> _Task goal_: Copy task, pictures excluded: set down exactly the lines from the one containing "Open the Google Chrome tab" to the end of the data below.
▬▬▬▬▬▬▬▬▬▬
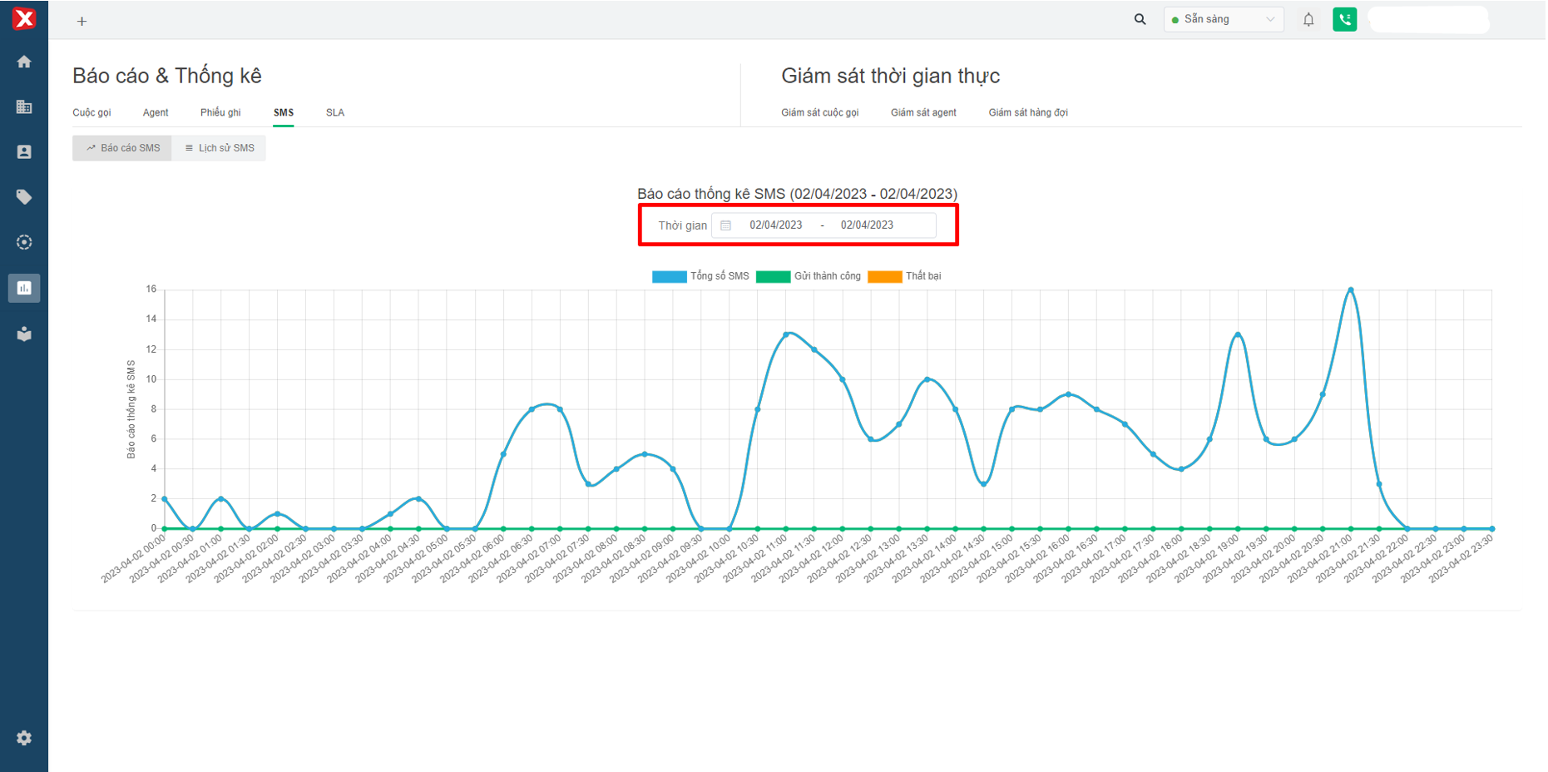Switch to the SLA tab
The width and height of the screenshot is (1548, 772).
(x=335, y=112)
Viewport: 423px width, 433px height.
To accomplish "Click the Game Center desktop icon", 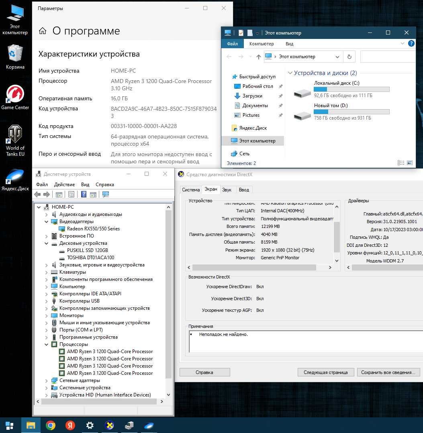I will (15, 98).
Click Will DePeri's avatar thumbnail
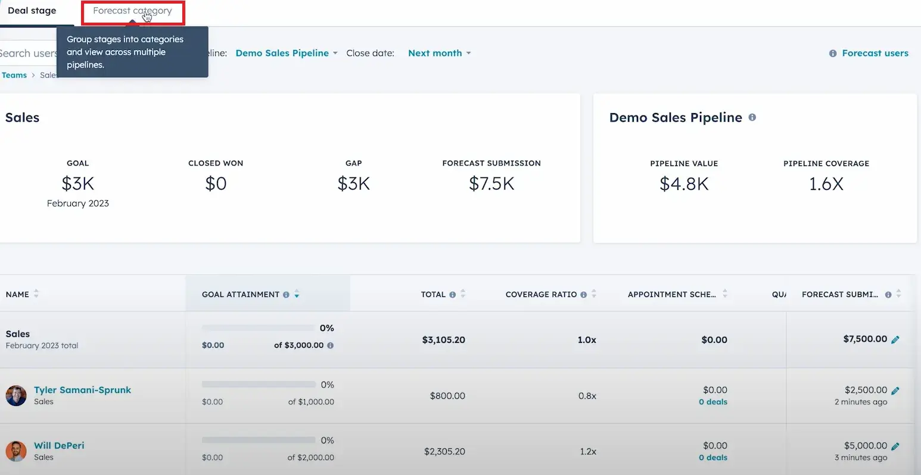 (x=16, y=451)
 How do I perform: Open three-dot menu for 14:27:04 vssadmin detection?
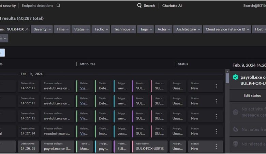click(216, 131)
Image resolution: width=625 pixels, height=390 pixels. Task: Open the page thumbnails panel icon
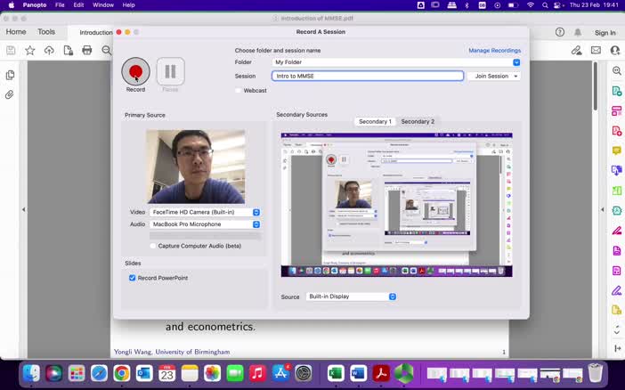tap(10, 75)
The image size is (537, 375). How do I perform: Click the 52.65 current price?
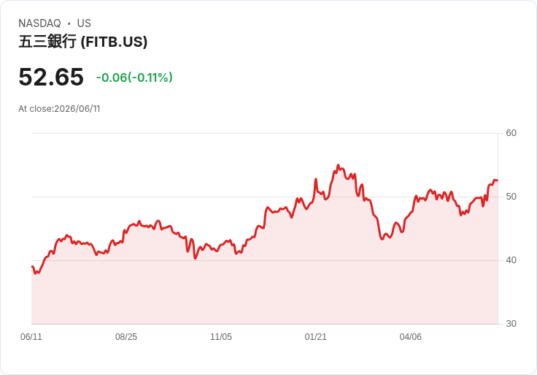click(51, 77)
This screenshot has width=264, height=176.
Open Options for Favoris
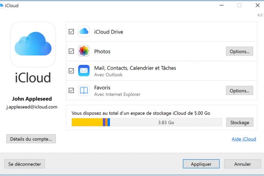pos(239,91)
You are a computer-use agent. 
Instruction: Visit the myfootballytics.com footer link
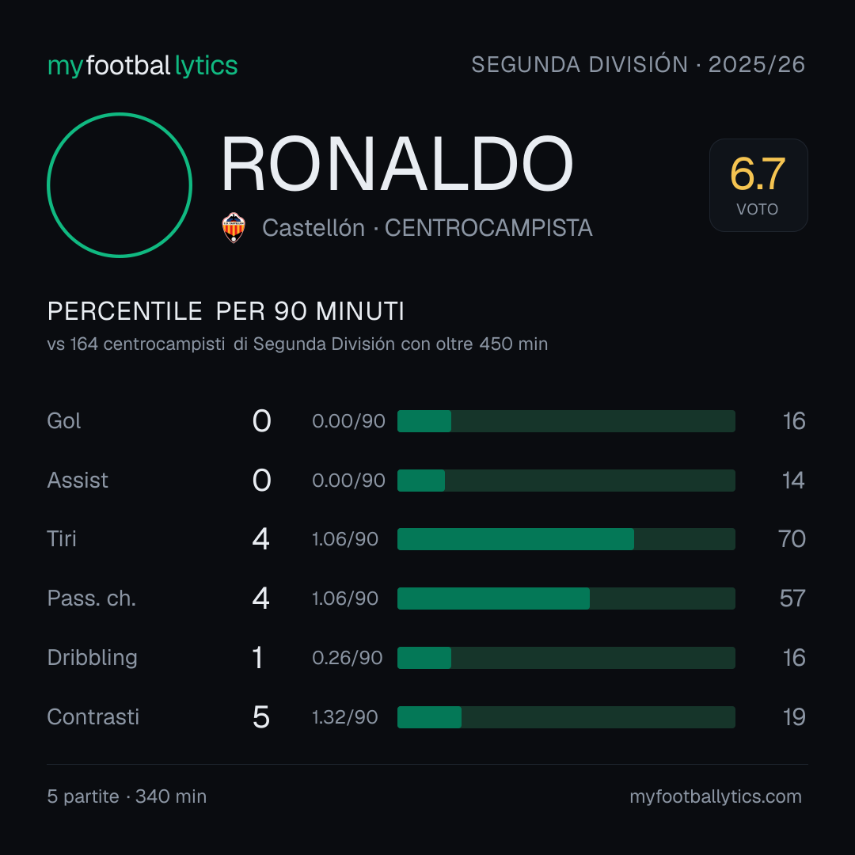tap(716, 796)
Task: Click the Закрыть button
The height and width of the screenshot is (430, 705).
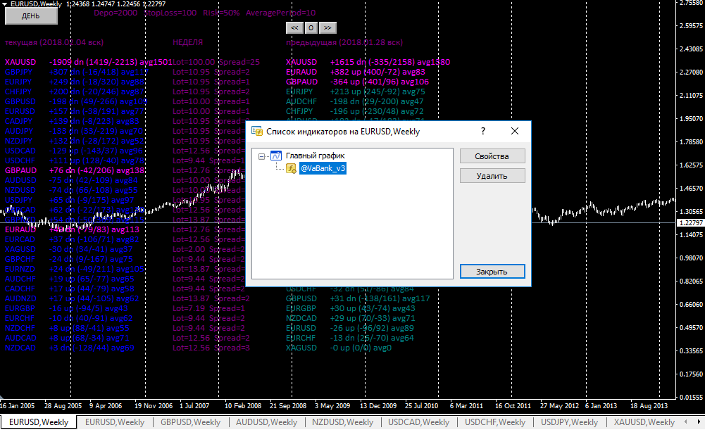Action: (492, 272)
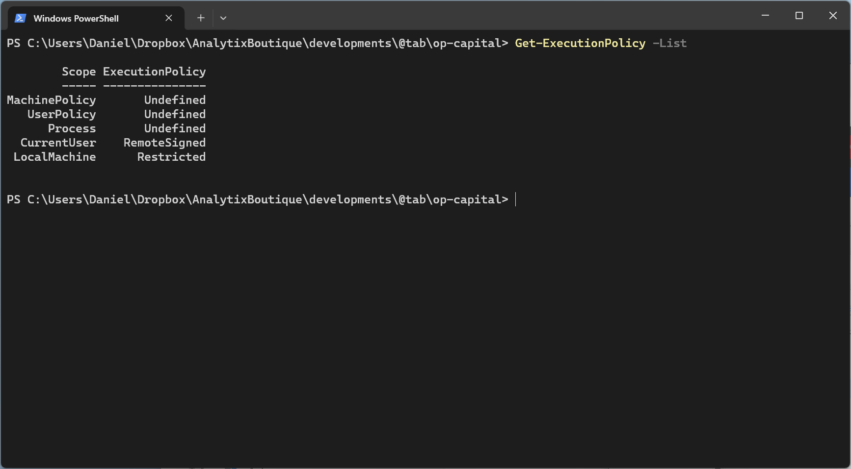The height and width of the screenshot is (469, 851).
Task: Close the Windows PowerShell tab
Action: point(169,18)
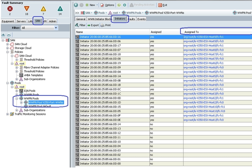
Task: Open the Help question mark icon
Action: (x=119, y=5)
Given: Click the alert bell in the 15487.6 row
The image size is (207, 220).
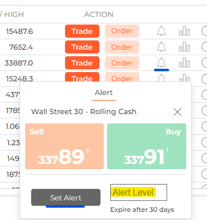Looking at the screenshot, I should pos(161,31).

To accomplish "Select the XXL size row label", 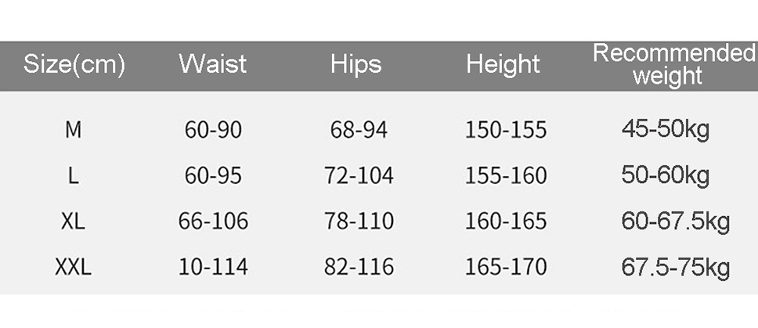I will coord(73,268).
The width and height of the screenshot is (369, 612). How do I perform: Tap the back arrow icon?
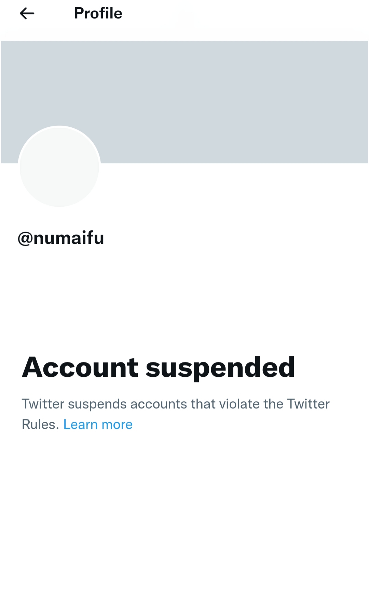tap(27, 14)

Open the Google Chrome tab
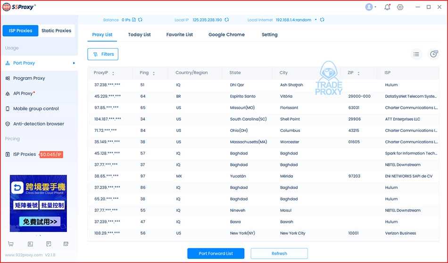[x=226, y=34]
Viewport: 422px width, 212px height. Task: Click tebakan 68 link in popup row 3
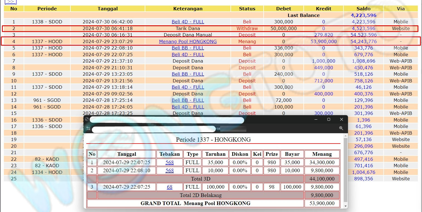pos(170,187)
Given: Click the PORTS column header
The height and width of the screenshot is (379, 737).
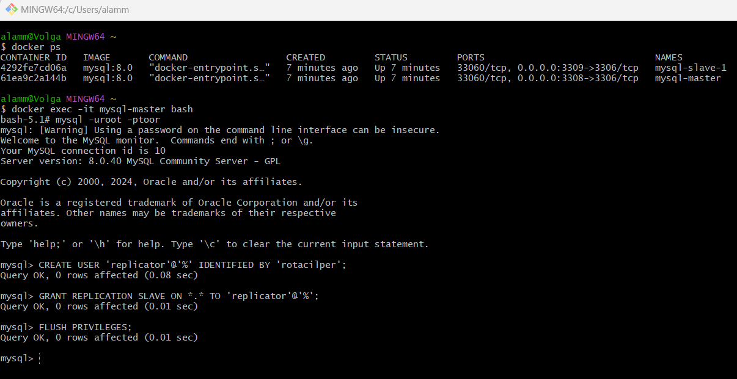Looking at the screenshot, I should pyautogui.click(x=471, y=57).
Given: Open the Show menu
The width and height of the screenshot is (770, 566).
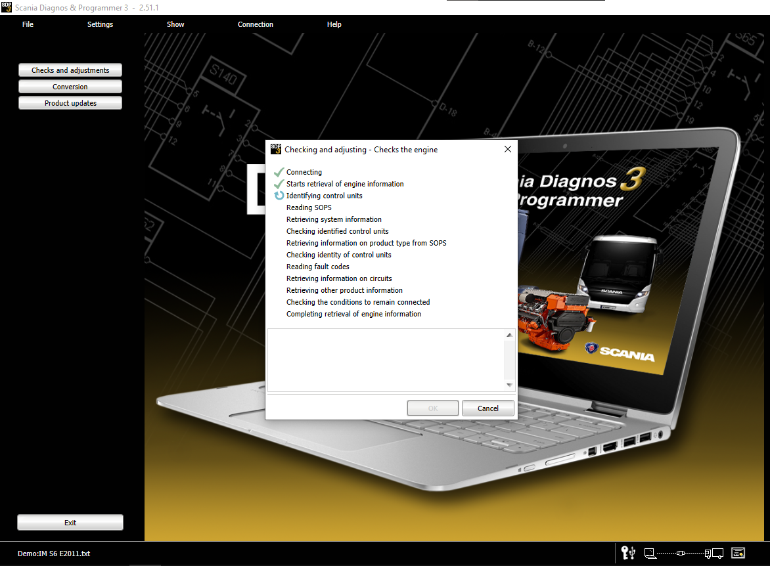Looking at the screenshot, I should [x=175, y=24].
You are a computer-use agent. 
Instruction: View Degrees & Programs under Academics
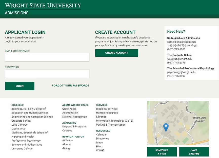(74, 127)
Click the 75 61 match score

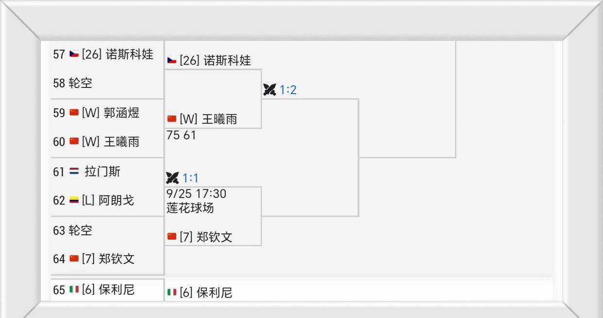tap(181, 135)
▬▬▬▬▬▬▬▬▬▬
> _Finished exercise_:
Open the Google Chrome tab
[x=226, y=34]
Viewport: 422px width, 212px height. Task: Click tebakan 68 link in popup row 3
pos(170,187)
Given: Click the PORTS column header
The height and width of the screenshot is (379, 737).
Looking at the screenshot, I should pyautogui.click(x=471, y=57).
Given: Open the Show menu
The width and height of the screenshot is (770, 566).
Looking at the screenshot, I should [x=175, y=24].
You are a computer-use agent. 
Instruction: View Degrees & Programs under Academics
(74, 127)
Click the 75 61 match score

tap(181, 135)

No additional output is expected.